The UK has an opportunity to lead the world in establishing the framework for safe AI and must act now, according to a new report on the opportunities and risks of AI, published today by the Tony Blair Institute for Global Change as part of the Future of Britain initiative.
The new report, A New National Purpose: AI Promises A World-Leading Future of Britain, co-authored by Tony Blair and William Hague, provides a comprehensive plan for what the UK needs to do to radically change the way government uses data and technology to drive down the cost of public services, while improving outcomes for the public.
It outlines how the UK can chart a course to becoming an AI superpower with practical steps including:
Increasing the UK’s compute capacity to be ten times greater than currently envisaged.
Improving government capacity to reach exascale computing – ultra-powerful supercomputing – within a year, rather than 2026.
Diverting funds towards science-and-technology infrastructure.
Overhauling government machinery.
Establishing a national laboratory to work with the private sector and other nations.
Working with the United States and other allies to push for a new UN framework on urgent safeguards.
Tackling the immediate threat of widespread disinformation.
Working with the European Union to develop a model of regulation aligned with US standards that becomes highly attractive for startups, bringing talent and investment to the country.
In a joint foreword, Tony Blair and William Hague said:
“This report describes what this country will need to do to be a world leader in the safe and successful development of artificial intelligence, a matter becoming so urgent and important that how we respond is more likely than anything else to determine Britain’s future.
“Society is about to be radically reshaped, requiring a more strategic state and a fundamental change in how we plan for the future. These ideas are intended to help all political parties find the best way forward, with the necessary speed and sense of priority, in a period of dramatic change and opportunity that has already begun.”
Lead author Benedict Macon-Cooney said:
“AI is an era-defining technology and the nations that can harness its potential will be the ones to define the future.
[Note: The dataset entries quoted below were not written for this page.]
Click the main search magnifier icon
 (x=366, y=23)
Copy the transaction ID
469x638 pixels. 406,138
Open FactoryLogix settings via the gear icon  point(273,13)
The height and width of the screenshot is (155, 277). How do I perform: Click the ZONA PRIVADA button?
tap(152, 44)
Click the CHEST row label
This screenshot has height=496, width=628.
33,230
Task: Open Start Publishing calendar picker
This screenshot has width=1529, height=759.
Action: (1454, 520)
“We’re racing against time and every step and decision has to be taken at speed but with clear goals; to put in place critical, foundational AI infrastructure and to drive the growth of the next generation of superstar companies.
“Existing institutional approaches to AI are not working and the UK cannot miss out on the wave of innovation that safe, democratic AI can bring. By investing in talent, public data and promoting research, the UK can become a leader in the deployment of these technologies into the real world for the public good.”
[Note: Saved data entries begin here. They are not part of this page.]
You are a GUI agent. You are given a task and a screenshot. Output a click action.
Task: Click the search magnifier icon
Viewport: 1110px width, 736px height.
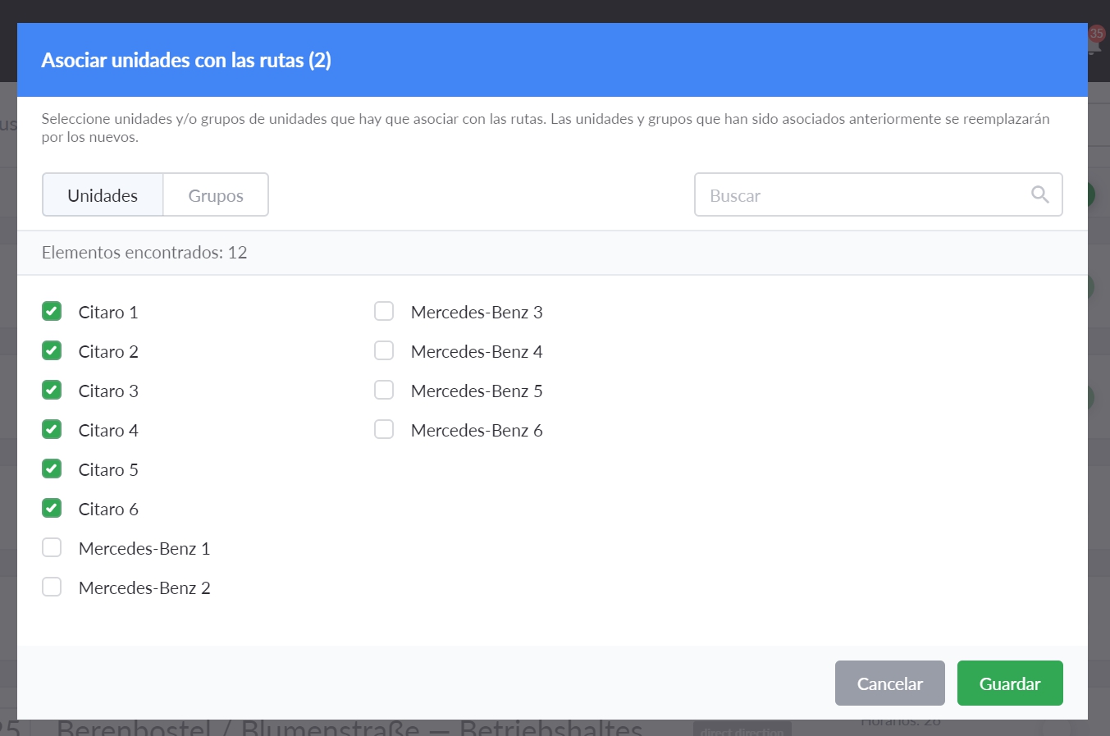1039,194
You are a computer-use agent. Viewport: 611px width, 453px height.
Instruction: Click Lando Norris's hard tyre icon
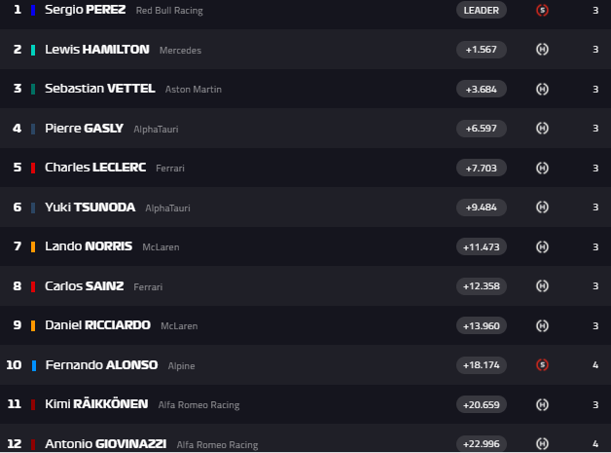[542, 246]
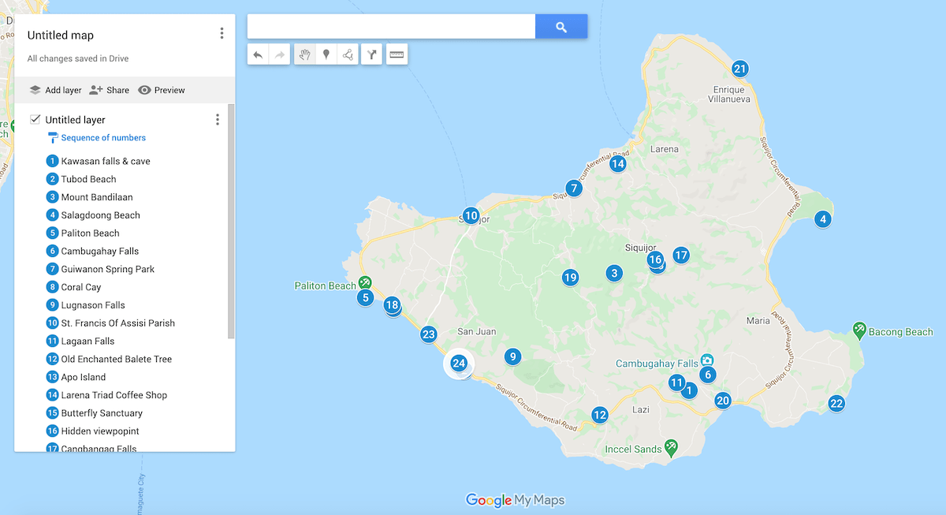Click the map search input field

391,27
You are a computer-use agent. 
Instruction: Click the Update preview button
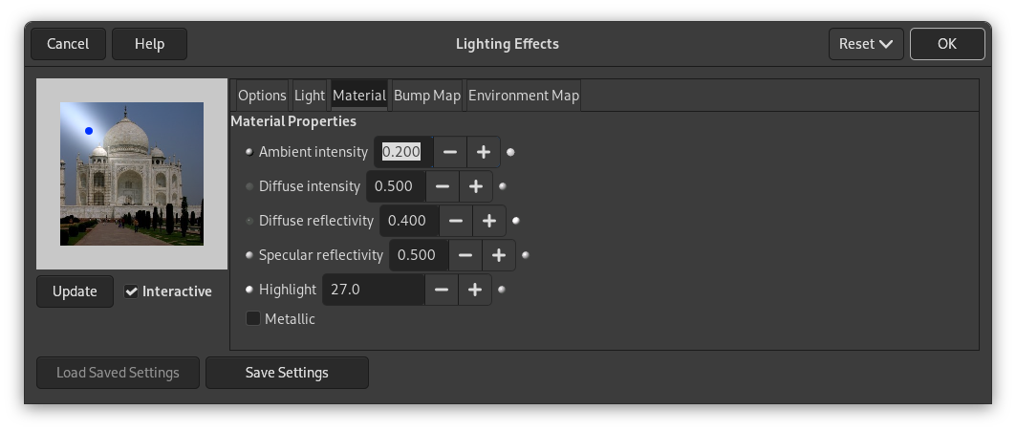pyautogui.click(x=75, y=291)
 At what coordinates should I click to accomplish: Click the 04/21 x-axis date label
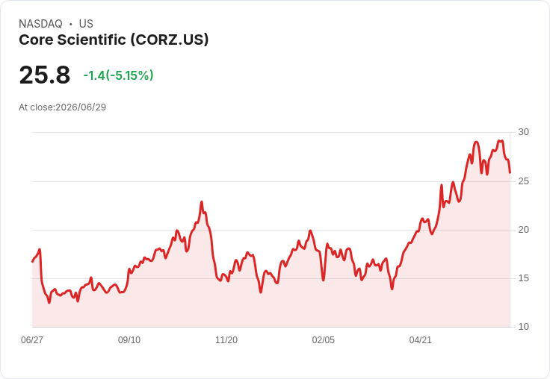pyautogui.click(x=420, y=339)
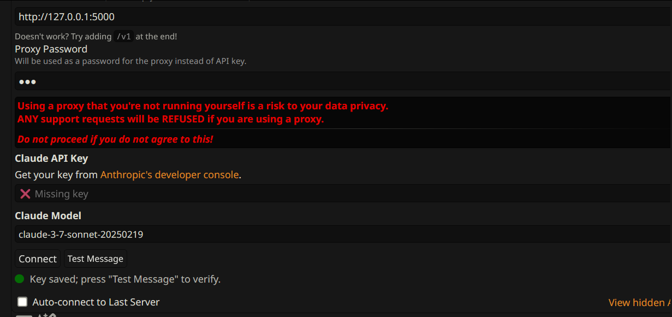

The report calls for urgent steps in three areas:
1. Major changes in how government is organised, works with the private sector, promotes research, draws on expertise and receives advice. Recommendations to achieve this include:
Securing multi-decade investment in science-and-technology infrastructure and talent and research programmes by reprioritising large amounts of capital expenditure.
Boosting how Number 10 operates, dissolving the AI Council and empowering the Foundation Model Taskforce by having it report directly to the prime minister.
Sharpening the Office for Artificial Intelligence so that it provides better foresight function and agility for government to deal with technological change.
2. Build UK as a leader in the development of safe, reliable and cutting-edge AI – in collaboration with its allies. Recommendations to achieve this include creating Sentinel, a national laboratory effort focused on researching and testing safe AI, with the aim of becoming the “brain” for both a UK and an international AI regulator.
3. Pioneer the deployment and use of this technology in the real world, building next-generation companies and creating a 21st-century strategic state. Recommendations to achieve this include:
Launching major AI-talent programmes.
Requiring a tiered-access approach to compute provision under which access to larger amounts of compute comes with additional requirements to demonstrate responsible use.
Requiring generative-AI companies to label the synthetic media they produce as deepfakes and social-media platforms to remove unlabelled deepfakes.
Building AI-era infrastructure, including compute capacity and remodelling data as a public asset with the creation of highly valuable, public-good data sets.
The report follows A New National Purpose: Innovation Can Power the Future of Britain, published in February 2023, which set out how the United Kingdom could be at the forefront of breakthroughs in science and technology.